In a development that we thought highly likely, Federal Reserve Chairman Ben Bernanke threw more fuel on the capital markets fire yesterday. Responding to questions about monetary policy, Bernanke bluntly stated that “highly accommodative monetary policy for the foreseeable future is what’s needed in the US economy.” This is nothing new, of course. In fact, we believed all along that investors misread the initial talk of “tapering”. Yes, Bernanke did say that the Fed might begin to scale back asset purchases by the end of the year. But the tapering was conditioned upon a continued improvement in economic data. This is by no means assured.
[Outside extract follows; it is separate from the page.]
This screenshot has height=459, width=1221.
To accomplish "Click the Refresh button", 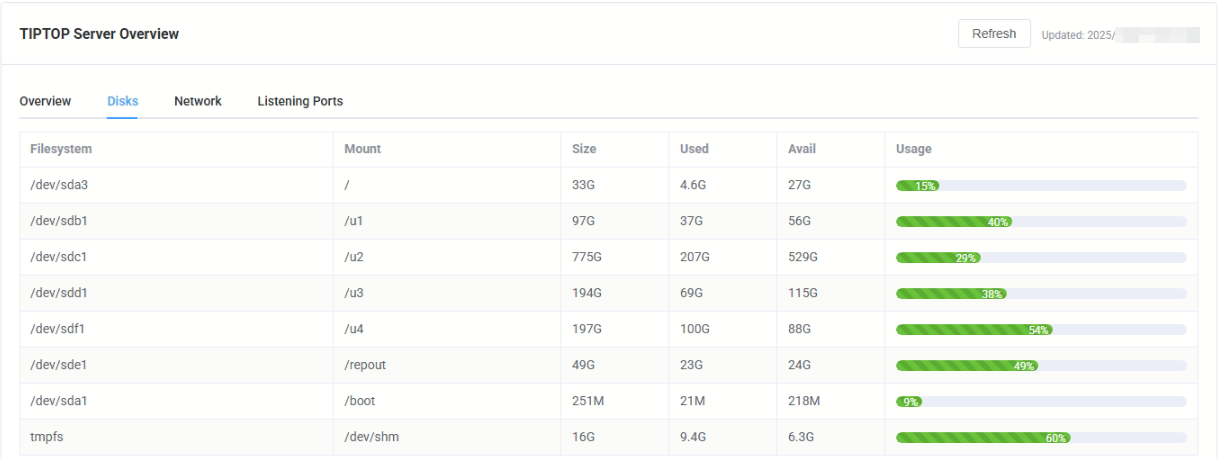I will click(994, 34).
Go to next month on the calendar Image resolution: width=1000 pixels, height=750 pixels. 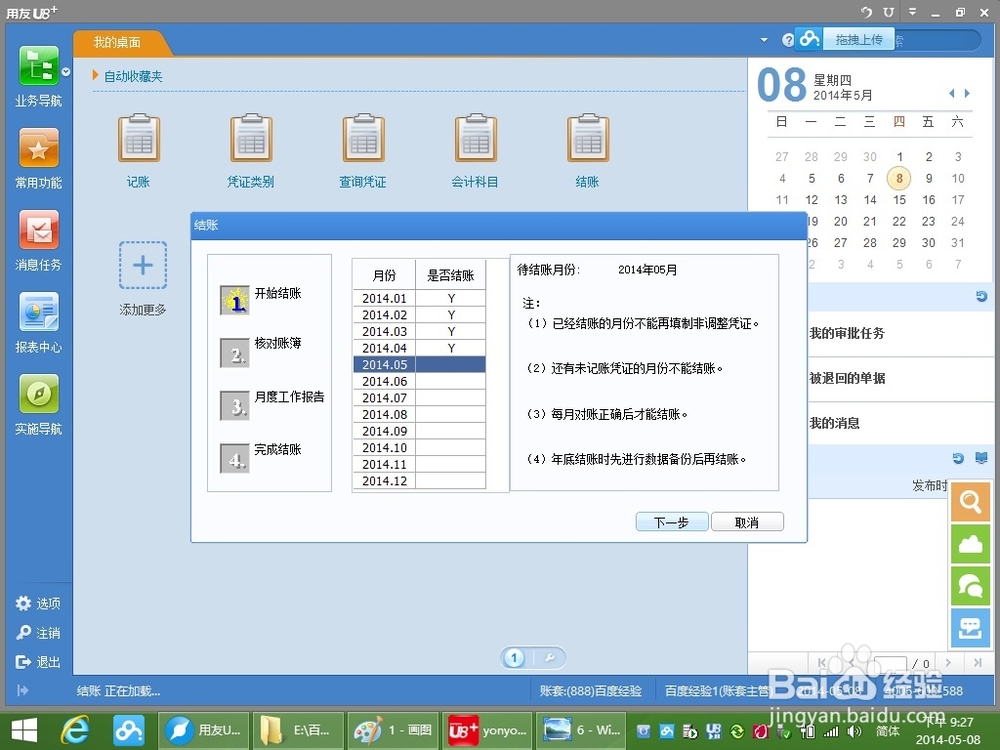(965, 93)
We had also speculated in our June 26 Market Commentary that Bernanke might quickly respond to the capital markets volatility by reinforcing his commitment to monetary easing. The Chairman justified his commitment by saying that the Fed is still not delivering on its dual mandate of maximum employment and price stability. Indeed, the unemployment rate, at 7.6%, is still much higher than the Fed would like to see. Commenting on the labor market, Bernanke said that the latest unemployment reading “probably understates the weakness of the labor market.” At the same time, Bernanke said that inflation is currently running well below the Fed’s target rate (although he did opine that the slowdown in inflation may prove transitory).
The reaction to Bernanke’s comments yesterday has been dramatic. As I write, the S&P 500 is up over 1% and currently stands very close to a new all-time high. The 7% correction in stocks following the initial talk of tapering is now just a distant memory. And stocks aren’t the only assets rising today. Bonds are trading higher, gold is higher, REITs are higher, emerging market stocks are higher, and the list goes on. What about THIS inflation, Mr. Chairman? Are we to disregard the inflation in financial asset prices in our calculations of inflation? Isn’t this exactly what Greenspan did with housing prices?
The Fed is likely digging itself into an even deeper hole. Despite significant reservations about the course of monetary policy among committee participants, Bernanke has made it clear that he is in charge. The Bernanke “put” is alive and well. This refers to the notion that investors are emboldened to take on more risk because they feel that the Fed will bail them out if things go sour. If there was ever any concrete proof that one man is driving the level of asset prices, I think today is that proof. We simply think this cannot be a good thing.
And so we continue to navigate this bumpy road with a great deal of caution. High-quality and defensive companies with strong balance sheets and high-visibility earnings growth appear to be a solid alternative in this environment. Fortunately, a lot of investors have agreed with us this year.